● Task requirements
Copy out again, unchanged, the listing below from the line that has "Click info icon" through the line that has "The width and".

● Source data
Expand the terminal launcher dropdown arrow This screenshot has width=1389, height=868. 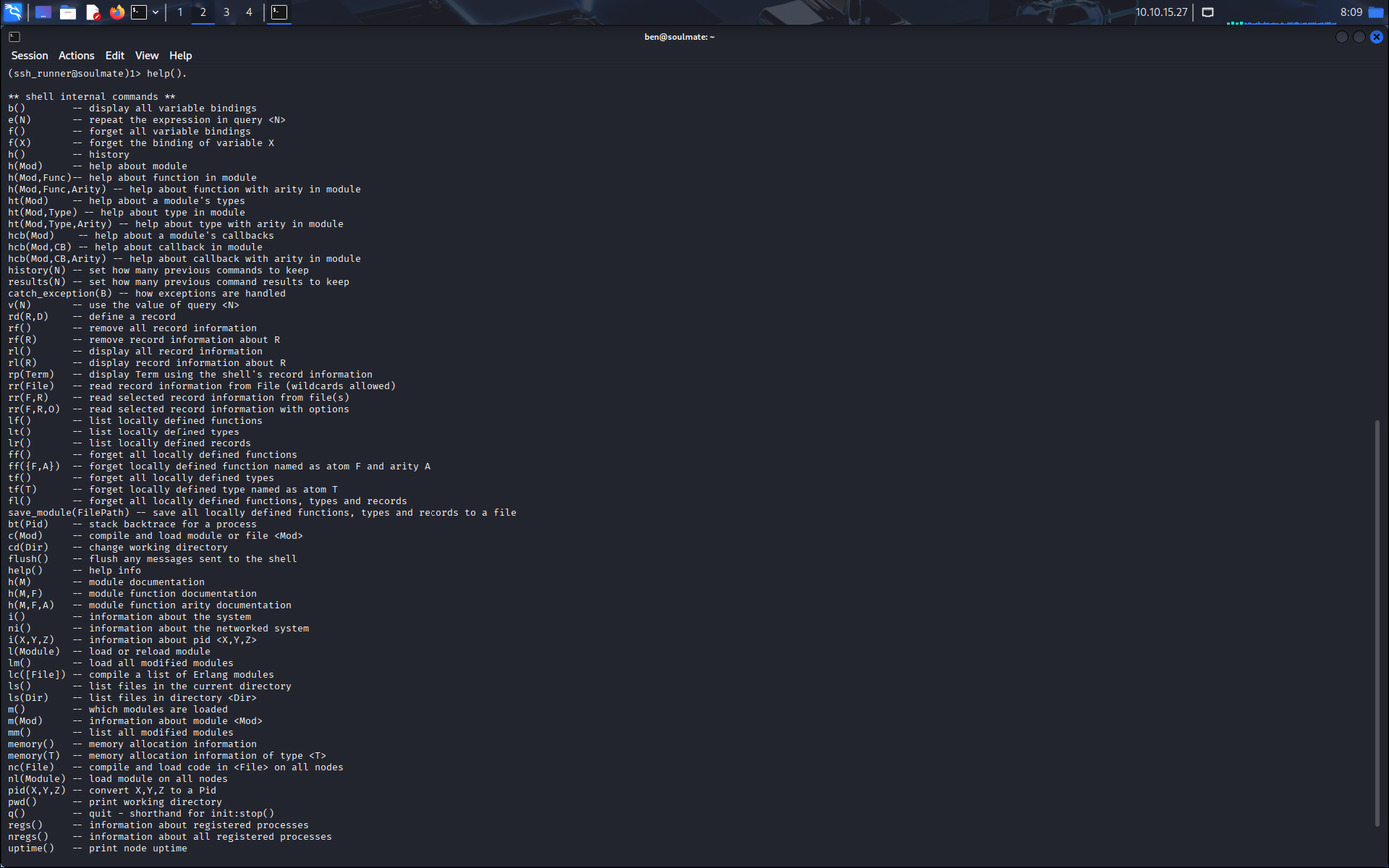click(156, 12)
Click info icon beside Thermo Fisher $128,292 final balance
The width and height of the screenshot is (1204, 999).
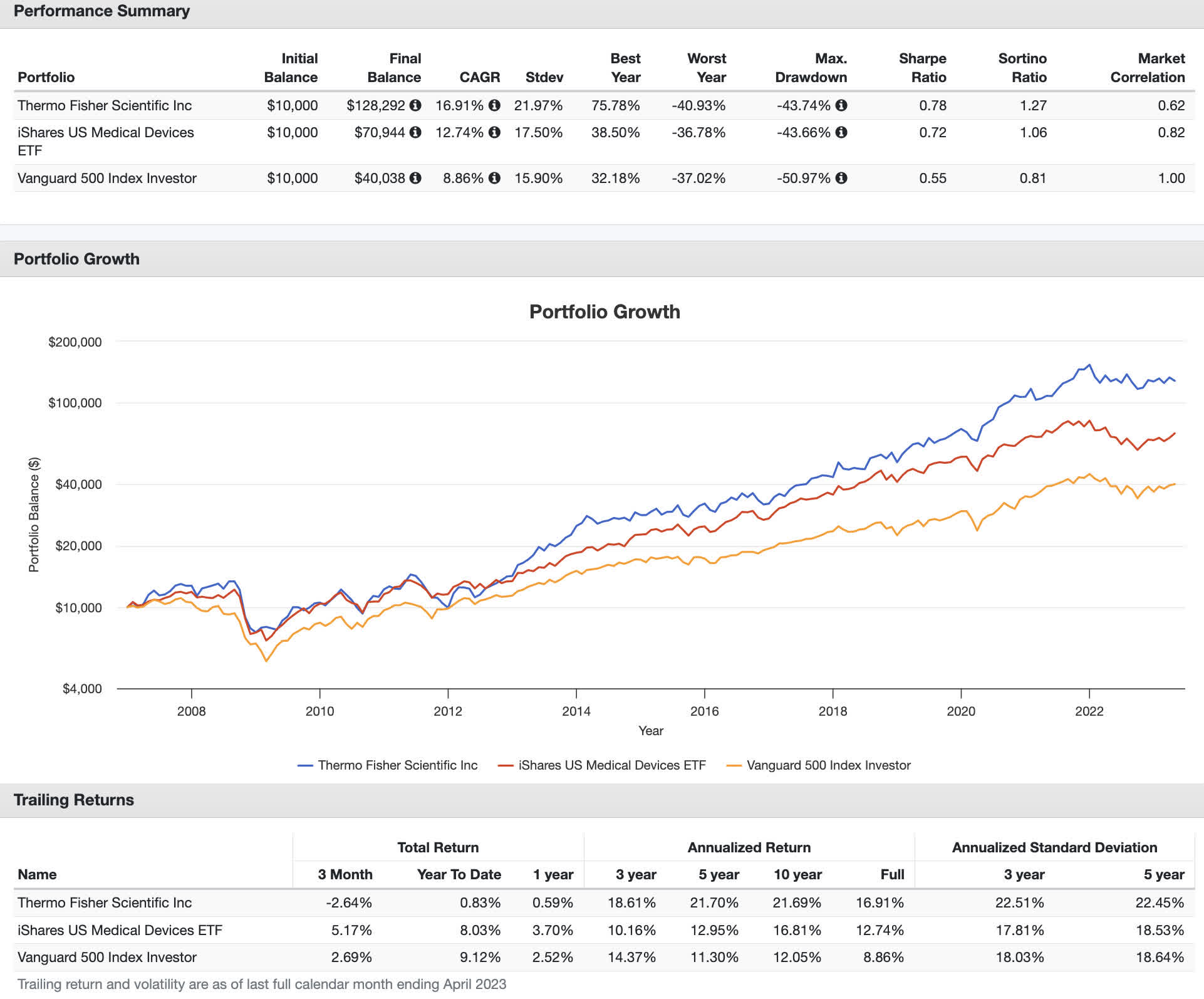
---
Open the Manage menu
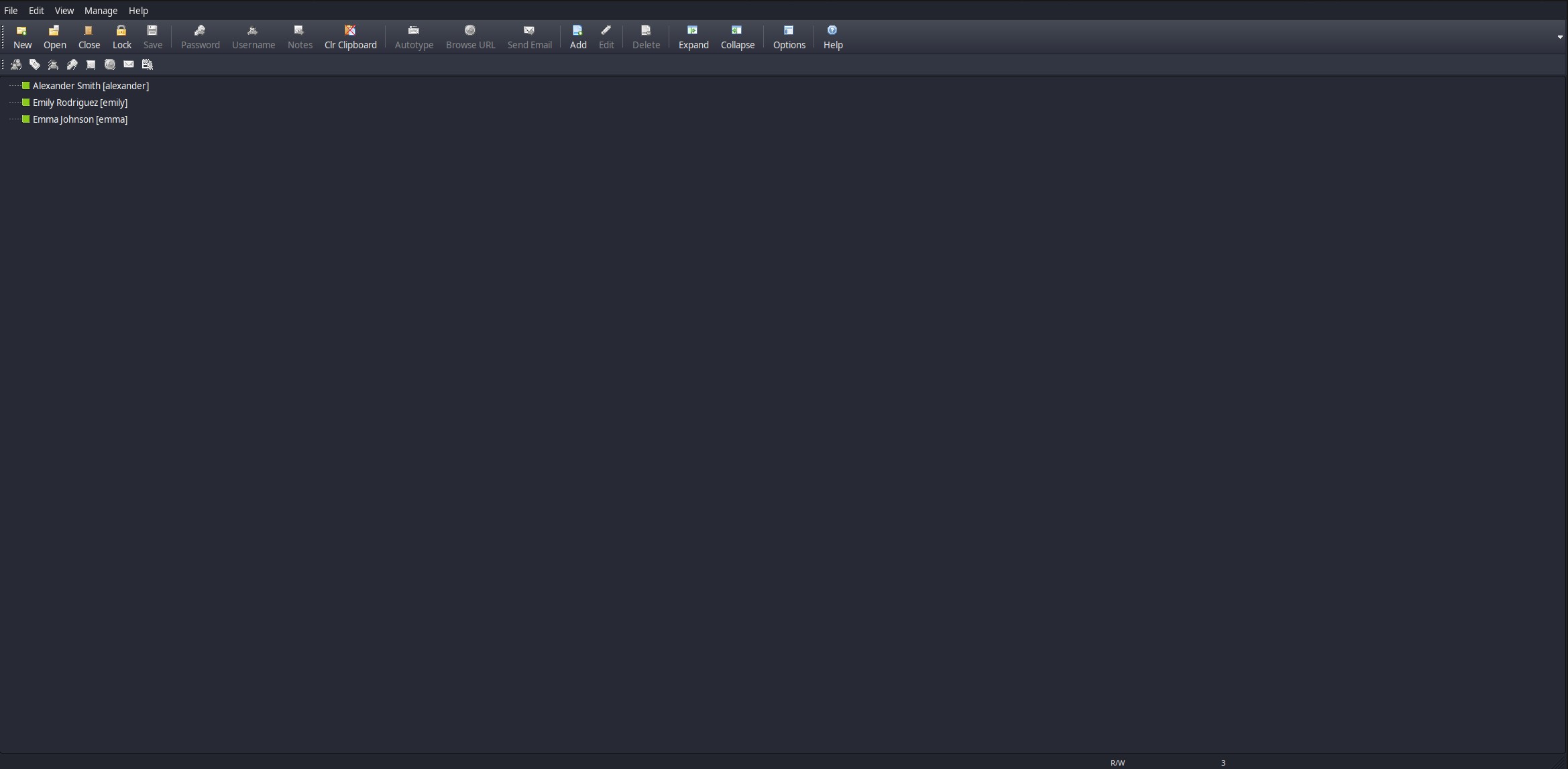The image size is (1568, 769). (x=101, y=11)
* * *
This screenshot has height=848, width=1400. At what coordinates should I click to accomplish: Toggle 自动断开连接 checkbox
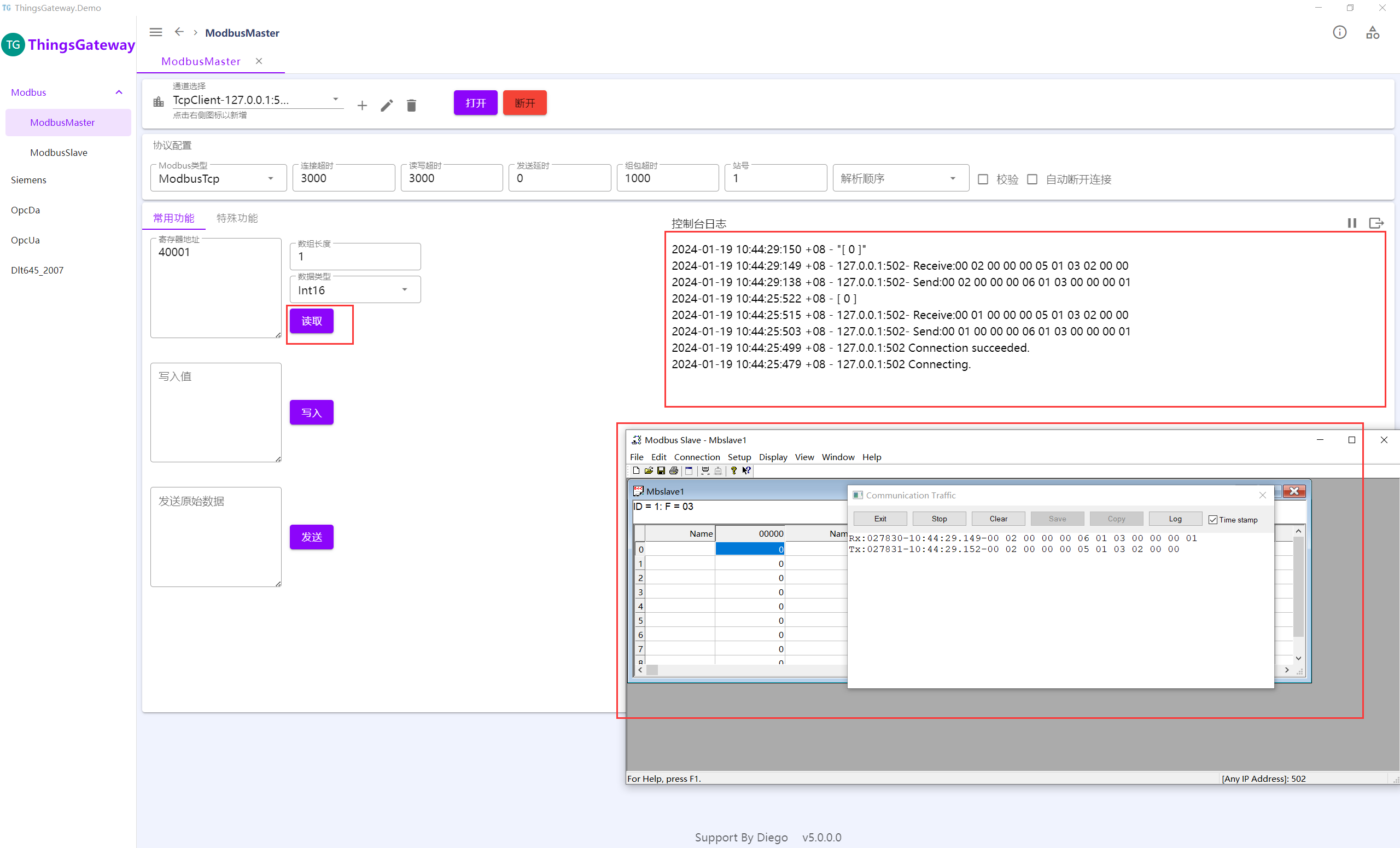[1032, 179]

● Task result
Click info icon beside Thermo Fisher $128,292 final balance
The width and height of the screenshot is (1204, 999).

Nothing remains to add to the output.